Discounting the teachers at the Montessori preschool and the kids’ father, it takes the efforts of five other people caring for our two children to allow me to be at work three days a week. Pick-ups and drop-offs and naps and cuddles and dinners and baths. Only one of those five are paid for it, and all of them are women.

From Guest Post: Being a feminist and raising ‘a lad’ (from her "10 questions about feminist motherhood" series). Answers from Matari.

1. How would you describe your feminism in one sentence? When did you become a feminist? Was it before or after you became a mother?
I became a feminist at the age of 11 when I was abused by my stepfather. I learnt to call myself a feminist when I realised that as a woman, my abuse was nothing unusual and, in fact, represented the lack of power that women have in our society.

2. What has surprised you most about motherhood?
How attached I was to my son as soon as he was born – I almost expected to be able to fit him into my schedule and carry on as before. But no, that was not the case AT ALL – I instantly became responsible for a little life that, if was injured in any way, would affect me for the rest of my life.

3. How has your feminism changed over time? What is the impact of motherhood on your feminism?
My feminism became more entrenched, as – with every other event in my life,- I recognised that as a mother I would (again) be a marginalised woman, exacerbated by being a single parent.
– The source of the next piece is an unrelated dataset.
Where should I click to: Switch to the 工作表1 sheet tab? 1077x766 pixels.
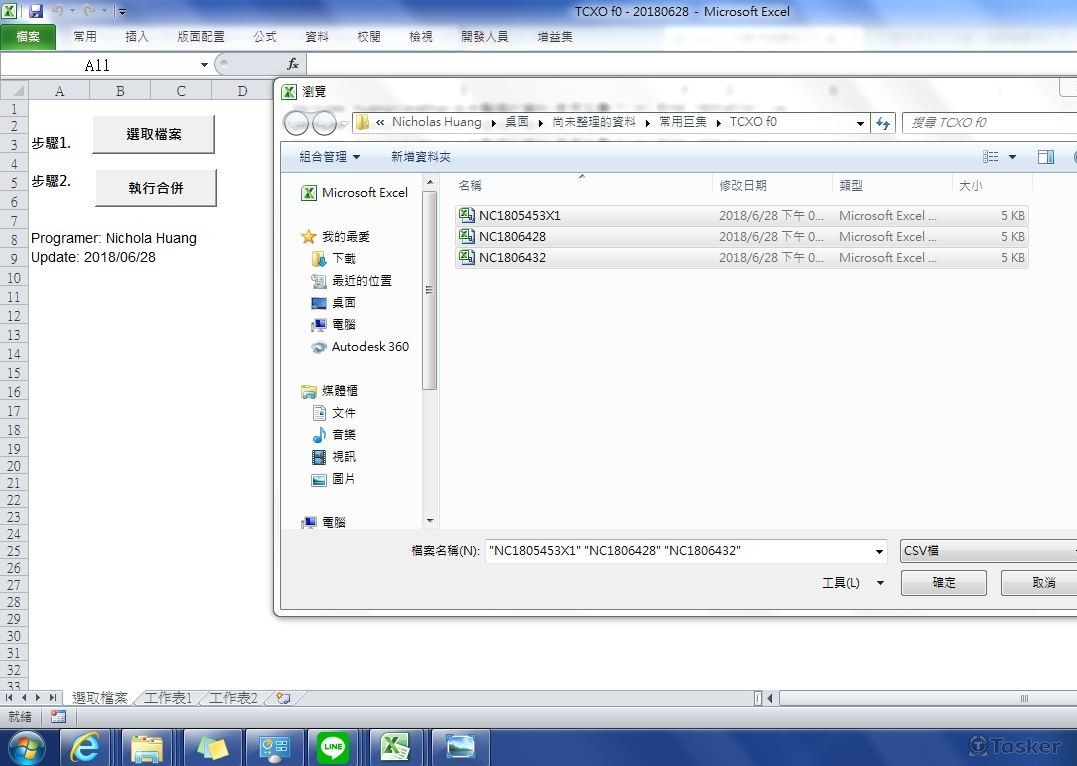click(x=168, y=698)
From Why attachment parenting NEEDS feminism.

This is probably the right time to admit that not only am I an attachment parenting type - our children are co-sleepers, including the older one who is now five years old; I breastfeed the toddler; and we have more slings than vehicles in our house – but for the record, I am also a mother who works part of each week outside the home. I have been separating from our toddler since before he was a year old. And to be perfectly honest, Wootan’s advice doesn’t really rattle me. I have done my share of soul-searching over the last five years about being a working mother and I feel confident that our decisions have been good ones, and what’s more, that the children are ok too. But I know Wootan’s position will distress many other women in my position; I know a few years ago it would have thrown me for a loop. And while I am sure Wootan is a very caring doctor, anyone who makes a statement like that, about how women should live their lives, deserves a little scrutiny.
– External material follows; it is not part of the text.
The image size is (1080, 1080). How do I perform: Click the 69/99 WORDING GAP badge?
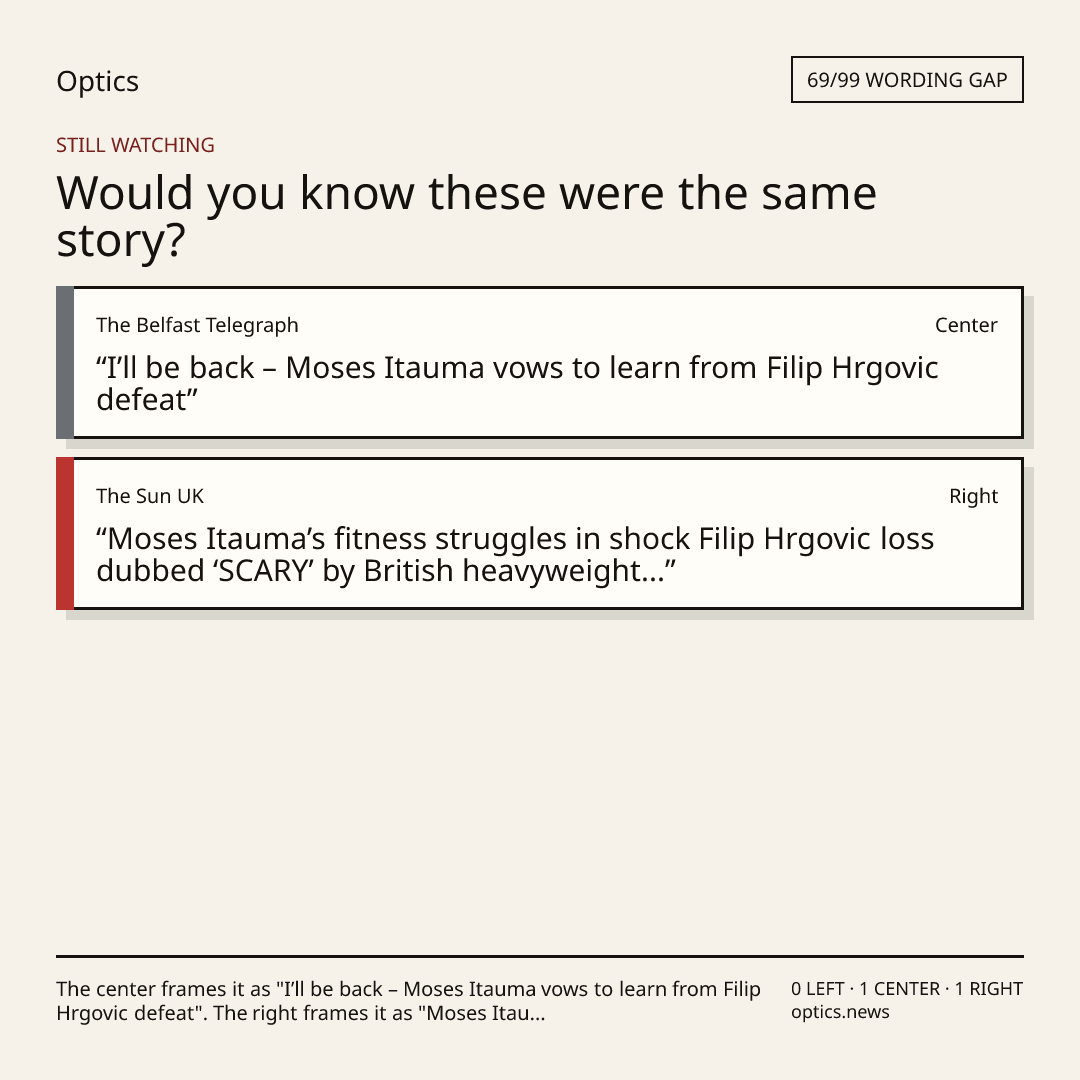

And for those of you who aren't so interested in the politics of parenting, but possibly interested in the politics of parenthood (and non-parenthood) in our society, from The politics of nappy buckets.
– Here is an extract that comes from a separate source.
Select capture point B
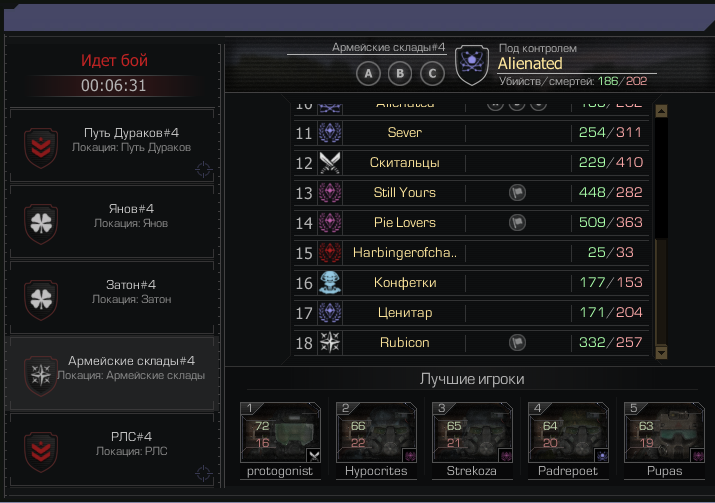This screenshot has height=503, width=715. coord(400,73)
But how insulting is the prioritising of working families to people without children? Don’t they consider themselves part of family too? Aren’t they contributing to the community? Don’t they have the right to some priority in policy planning and fiscal generosities? The term ‘working families’ creates an unnecessary division, an us and a them. It undermines the goodwill people without children might otherwise feel towards people with children. Sure, raising children contributes to a ‘social benefit’ that all of society enjoys, and its costly for the individuals raising those children, but telling everyone you’re prioritising ‘working families’ must surely niggle away at the cohesiveness of parents and non-parents. It also makes women feel like their only value is in childbearing. Although, ‘deliberately barren’ is such a ludicrous term, such an unfortunately revealing comment on the right-wing agenda that however hurtful it is to women it is also kind of soothing to see Heffernan and those like him exposed so badly.